--- START ---

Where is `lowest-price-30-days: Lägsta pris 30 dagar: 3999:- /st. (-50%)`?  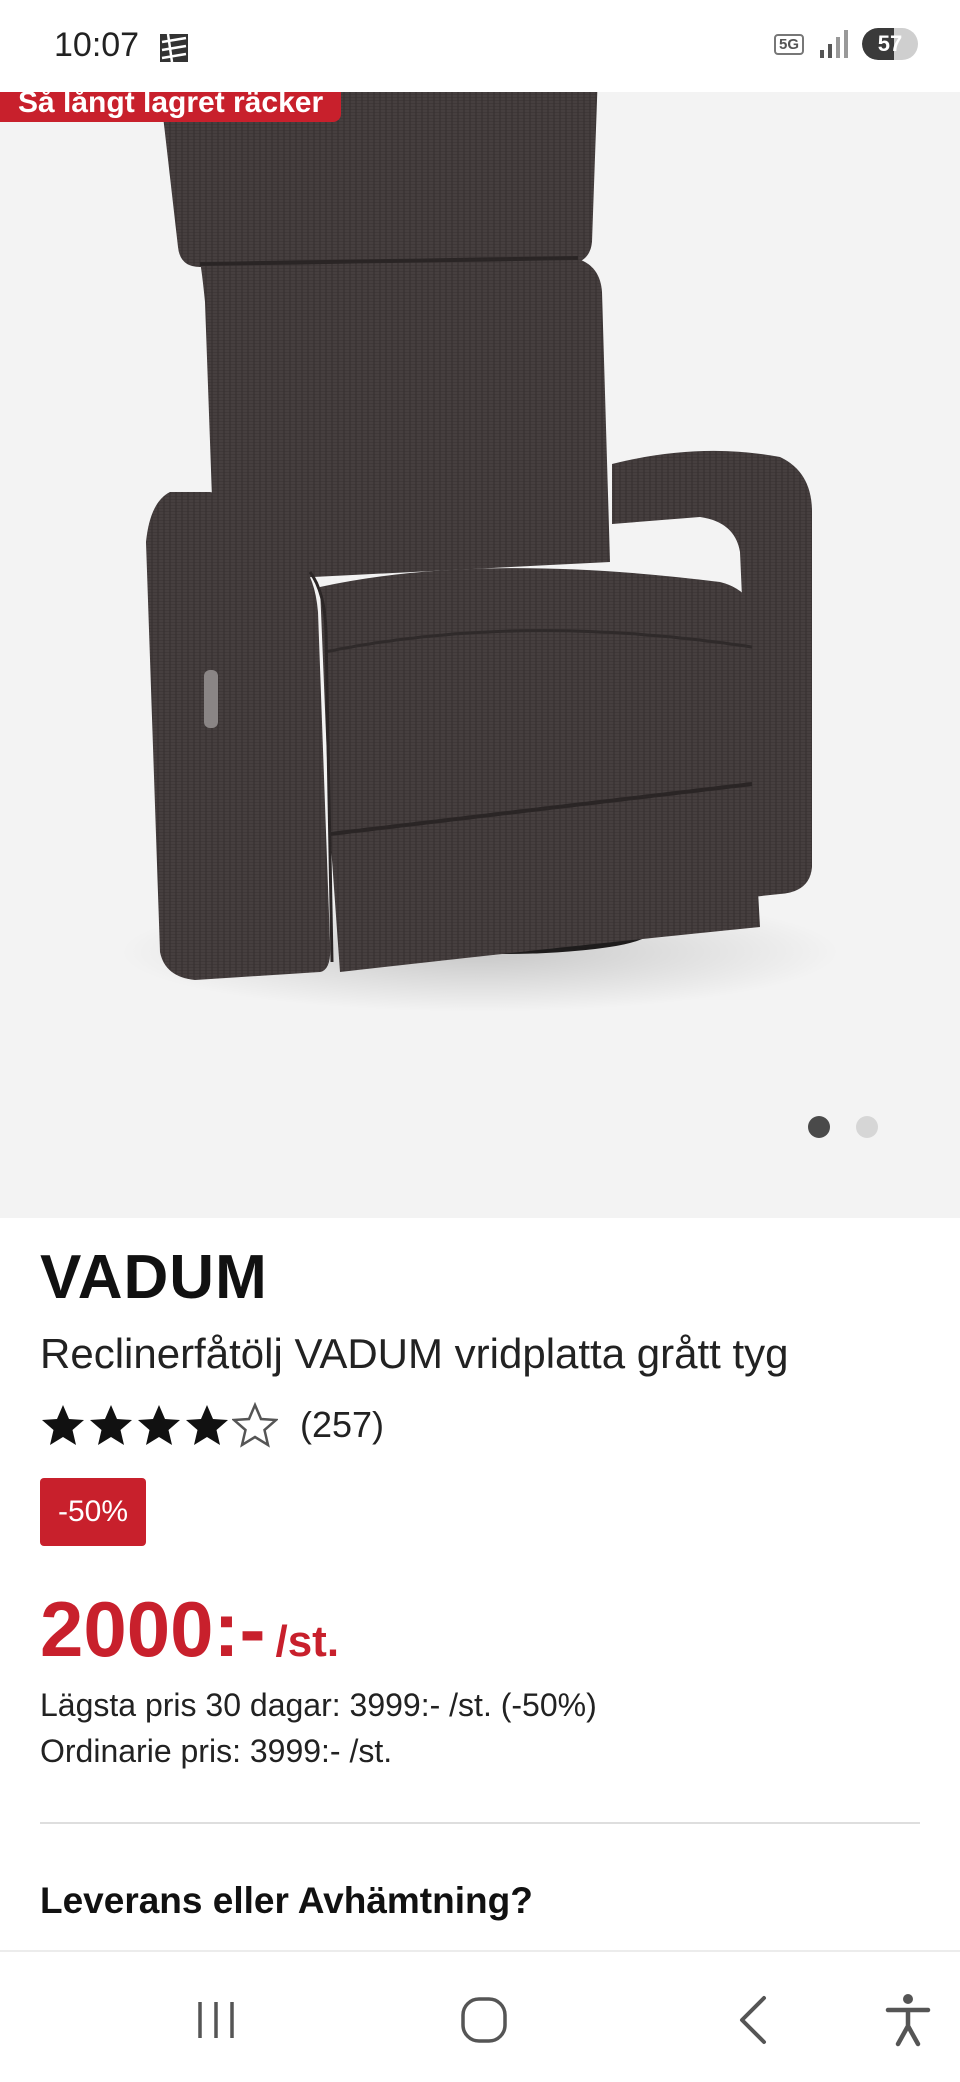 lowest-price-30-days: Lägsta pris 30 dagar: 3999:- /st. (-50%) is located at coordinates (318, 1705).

--- END ---
--- START ---

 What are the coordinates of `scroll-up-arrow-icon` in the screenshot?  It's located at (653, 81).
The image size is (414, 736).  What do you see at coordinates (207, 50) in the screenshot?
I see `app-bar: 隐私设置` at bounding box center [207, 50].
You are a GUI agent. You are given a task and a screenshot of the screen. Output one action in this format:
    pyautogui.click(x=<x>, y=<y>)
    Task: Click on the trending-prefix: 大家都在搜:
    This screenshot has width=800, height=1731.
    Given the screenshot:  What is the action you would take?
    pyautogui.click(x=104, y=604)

--- END ---
--- START ---

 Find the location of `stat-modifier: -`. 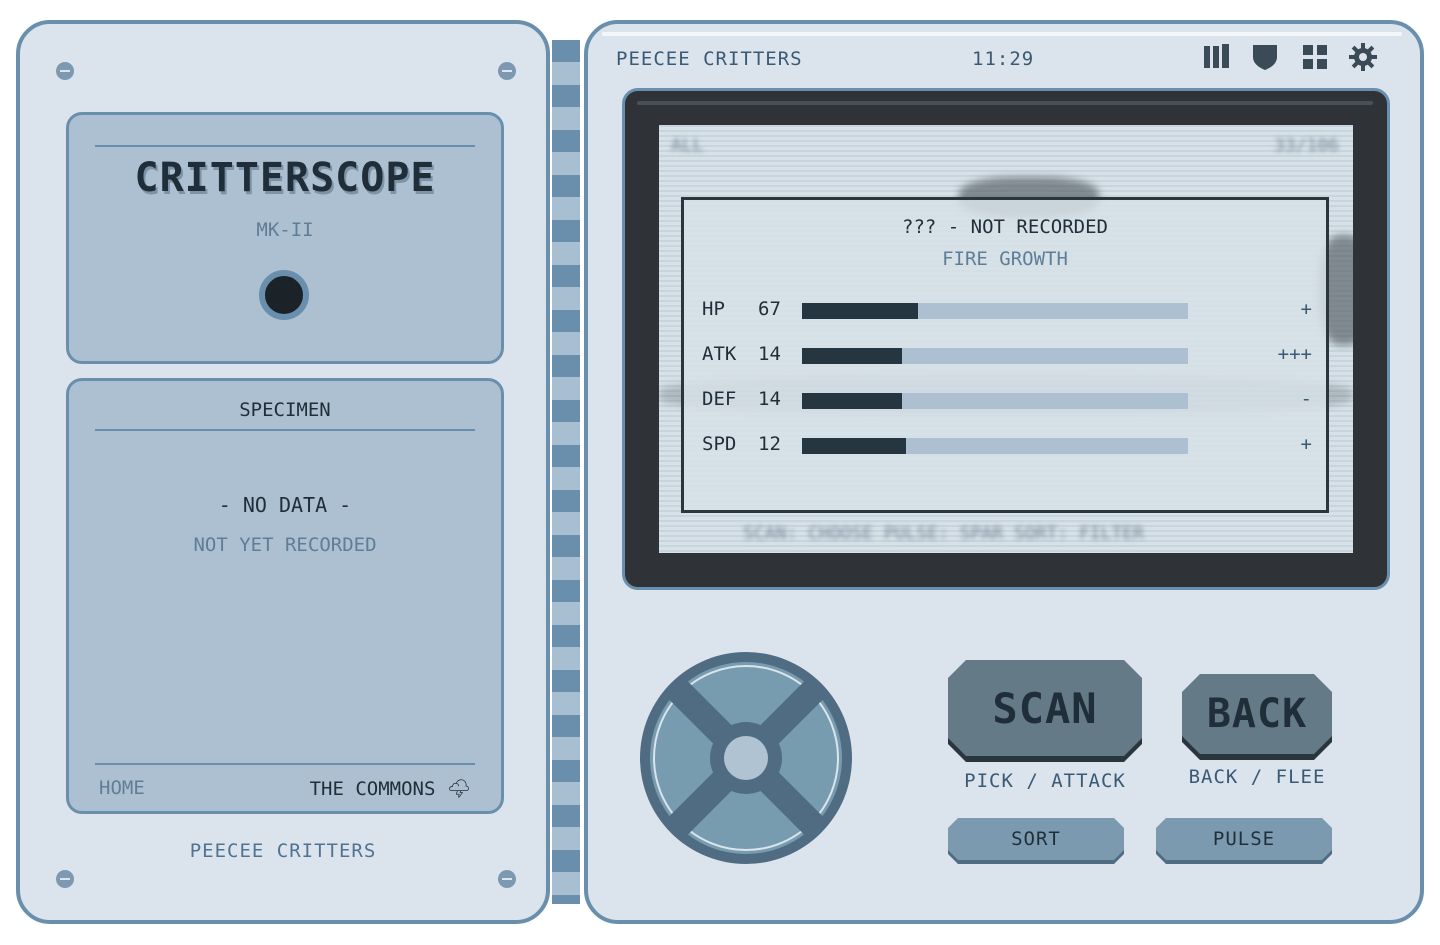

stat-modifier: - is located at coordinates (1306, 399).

--- END ---

» **Task objective**: Rewrite everything in the records above from the line containing "The image size" down to the line containing "pyautogui.click(x=104, y=604)", changing "GUI agent" to "interface agent" and leaving all else unchanged.

» **Exercise result**:
The image size is (414, 736).  What do you see at coordinates (207, 50) in the screenshot?
I see `app-bar: 隐私设置` at bounding box center [207, 50].
You are a interface agent. You are given a task and a screenshot of the screen. Output one action in this format:
    pyautogui.click(x=<x>, y=<y>)
    Task: Click on the trending-prefix: 大家都在搜:
    This screenshot has width=800, height=1731.
    Given the screenshot:  What is the action you would take?
    pyautogui.click(x=104, y=604)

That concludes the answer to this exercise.